Well, you could send the same data string twice in a single packet, which guarantees that you would get a clean copy of the data bits. Unfortunately, if the two received copies don’t match, you don’t know which copy of the duplicated data bits is the one you want. You simply made a very space-expensive, single-bit error detector that not only tells you that an error occurred, but where it occurred in the string of data bits.

Ok, that design failed, but fear not. We can always try again. Let’s try sending three copies of the data bits in a single packet. Now in the case of a single bit error in the packet, we can use a simple voting mechanism to decide what is the correct string of data bits. Success! The cost of this success was that we need a packet three-times longer than the data we wanted to send. Hmmm, maybe we can do better.

This is where the work of Richard Hamming comes in. Hamming did pioneering work in the middle of the last century on error detection and how to build efficient error correcting codes. Continuing with our example of wanting to send 4 data bits over a network, Hamming showed that you could add just 3 parity bits to the 4 data bits (creating a 7-bit packet) and correct any single bit error that occurs in the entire 7-bit packet. That’s less space overhead than we added in our first duplication scheme that failed to achieve error correction! More impressive, the overhead of Hamming’s approach decreases very quickly as you send longer and longer strings of data bits. For example, when we send 4 data bits in a 7-bit packet, the efficiency of the transmission is (4/7 =) 0.571. If we wanted to send 247 data bits, we’d need only 8 parity bits to cover all (247+8 =) 256 bits in the packet for a (247/256 =) 0.969 efficiency! Nearly every bit sent is a useful data bit! That’s the power of exponentials and clever encodings.

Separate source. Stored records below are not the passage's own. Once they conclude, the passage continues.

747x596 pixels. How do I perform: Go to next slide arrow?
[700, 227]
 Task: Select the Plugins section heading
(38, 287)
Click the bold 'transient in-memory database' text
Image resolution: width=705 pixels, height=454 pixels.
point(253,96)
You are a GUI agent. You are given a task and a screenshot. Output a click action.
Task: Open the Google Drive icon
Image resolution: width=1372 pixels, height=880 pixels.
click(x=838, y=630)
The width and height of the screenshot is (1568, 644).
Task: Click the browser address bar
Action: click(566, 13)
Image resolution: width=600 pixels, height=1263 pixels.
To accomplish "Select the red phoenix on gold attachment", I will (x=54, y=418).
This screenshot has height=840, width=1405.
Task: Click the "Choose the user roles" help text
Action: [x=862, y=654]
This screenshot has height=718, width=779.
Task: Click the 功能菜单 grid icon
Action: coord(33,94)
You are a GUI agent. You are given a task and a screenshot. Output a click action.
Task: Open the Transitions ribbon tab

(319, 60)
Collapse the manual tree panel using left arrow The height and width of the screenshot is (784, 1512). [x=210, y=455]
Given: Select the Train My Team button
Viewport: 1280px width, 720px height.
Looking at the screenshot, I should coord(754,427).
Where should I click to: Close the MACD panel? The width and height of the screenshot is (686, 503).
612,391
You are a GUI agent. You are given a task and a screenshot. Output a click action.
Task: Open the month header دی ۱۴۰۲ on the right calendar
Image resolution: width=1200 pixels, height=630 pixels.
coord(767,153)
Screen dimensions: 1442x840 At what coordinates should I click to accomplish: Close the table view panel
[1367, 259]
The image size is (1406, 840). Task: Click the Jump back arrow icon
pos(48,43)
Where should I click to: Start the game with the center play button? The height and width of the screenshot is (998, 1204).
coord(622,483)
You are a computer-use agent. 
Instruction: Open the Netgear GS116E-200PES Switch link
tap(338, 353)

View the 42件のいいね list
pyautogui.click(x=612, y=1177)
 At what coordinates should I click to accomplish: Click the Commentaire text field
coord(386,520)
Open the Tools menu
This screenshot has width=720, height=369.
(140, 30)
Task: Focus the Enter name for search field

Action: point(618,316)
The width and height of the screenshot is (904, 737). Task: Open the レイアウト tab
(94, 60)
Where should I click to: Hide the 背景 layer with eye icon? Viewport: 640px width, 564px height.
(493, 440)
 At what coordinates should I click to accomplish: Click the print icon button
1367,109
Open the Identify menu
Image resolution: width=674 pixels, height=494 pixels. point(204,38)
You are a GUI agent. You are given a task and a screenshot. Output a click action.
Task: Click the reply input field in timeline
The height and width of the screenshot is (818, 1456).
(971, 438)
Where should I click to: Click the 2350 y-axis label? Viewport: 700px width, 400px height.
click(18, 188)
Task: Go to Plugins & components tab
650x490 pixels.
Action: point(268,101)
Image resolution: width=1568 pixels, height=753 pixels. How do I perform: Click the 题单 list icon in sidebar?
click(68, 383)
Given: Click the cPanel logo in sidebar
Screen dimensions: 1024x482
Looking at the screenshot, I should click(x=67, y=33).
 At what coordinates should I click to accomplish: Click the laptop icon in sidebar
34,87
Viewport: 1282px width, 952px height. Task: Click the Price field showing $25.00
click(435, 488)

To see exactly how this works, I encourage you to look at the example on the Hamming(7,4) Wikipedia page. The matrix arithmetic might look intimidating, but it’s just a mathematical way of saying that the three parity bits looked at as a 3-bit number can cover all 7 locations in our 7-bit packet, allowing us through clever encoding to know exactly which bit was flipped, if one was. If no bit was flipped (i.e., no single bit error occurred), the eighth encoding of the three parity bits means no single bit error occurred.

In class, I said we needed to add only three parity bits to correct any single bit error in eight data bits. Off by one error! You clearly need four parity bits to correct a single bit error in eight data bits (a 12-bit packet). Please fix your notes if you took some.

I want to bring us back to design as I end this blog post. I often cold call on some of you during our seminar asking, for example, “Yasmin, what would you do to make this work?” In asking this, I’m asking a design question, and design questions are, at first, hard. Why? Because design questions have no right answer. (Please go back and read the previous line again.) And because they have no right answer, you can answer any way you like! The worst thing that will happen is that you’ll describe something that doesn’t do what we hoped it would do, as I did above in the doubling-the-data-string example. No problem with that. Maybe we’ll design something cool for a different application, or we’ll learn something and restart our design process a bit smarter.

Now, most of you, probably, have never done any significant design. That’s ok. More importantly, in my humble opinion, the only way to learn to do design is to do it. How might you start doing it? (How might you answer my question to Yasmin?) Well, you know where you want to go and so just take a small step in that direction. Suggest something that sounds like it moves us in the desired direction and maybe give the reason why you think it moves us in the right direction. We did that above. With enough practice, you’ll see patterns in design that lead to fundamental advances like Hamming did, and like Saltzer and his colleagues did.